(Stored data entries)
--

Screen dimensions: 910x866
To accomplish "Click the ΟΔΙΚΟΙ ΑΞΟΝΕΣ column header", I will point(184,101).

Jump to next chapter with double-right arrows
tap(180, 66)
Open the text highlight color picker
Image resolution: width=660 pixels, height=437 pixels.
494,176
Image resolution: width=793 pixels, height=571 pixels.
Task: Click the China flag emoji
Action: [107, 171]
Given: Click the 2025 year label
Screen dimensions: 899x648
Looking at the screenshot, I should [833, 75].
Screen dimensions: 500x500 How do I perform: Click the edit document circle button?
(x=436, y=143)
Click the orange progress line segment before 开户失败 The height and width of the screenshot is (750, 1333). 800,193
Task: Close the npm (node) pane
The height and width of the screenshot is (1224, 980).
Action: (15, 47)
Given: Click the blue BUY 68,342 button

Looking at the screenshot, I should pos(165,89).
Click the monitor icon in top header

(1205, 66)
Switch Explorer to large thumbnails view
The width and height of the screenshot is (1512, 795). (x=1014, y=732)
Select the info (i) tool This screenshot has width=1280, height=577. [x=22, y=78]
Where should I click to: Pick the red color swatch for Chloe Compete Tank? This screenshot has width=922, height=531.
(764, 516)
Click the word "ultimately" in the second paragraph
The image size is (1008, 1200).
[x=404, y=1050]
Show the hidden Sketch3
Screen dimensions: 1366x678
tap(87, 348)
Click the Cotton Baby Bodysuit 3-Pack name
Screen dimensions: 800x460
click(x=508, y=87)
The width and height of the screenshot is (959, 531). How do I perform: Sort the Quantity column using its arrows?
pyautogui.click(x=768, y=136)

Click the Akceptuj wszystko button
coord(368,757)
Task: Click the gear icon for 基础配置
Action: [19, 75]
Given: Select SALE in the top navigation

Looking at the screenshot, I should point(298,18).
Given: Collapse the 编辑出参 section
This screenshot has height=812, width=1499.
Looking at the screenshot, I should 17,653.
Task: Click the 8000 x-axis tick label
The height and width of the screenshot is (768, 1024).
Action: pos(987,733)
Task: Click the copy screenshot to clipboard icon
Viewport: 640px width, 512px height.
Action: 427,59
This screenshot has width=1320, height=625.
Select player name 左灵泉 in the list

--

→ **Exercise details**
Please go line by line through the records above, copying each one that holds the string "label".

→ **Problem solution**
Given: Click the 2025 year label
Task: Click the 8000 x-axis tick label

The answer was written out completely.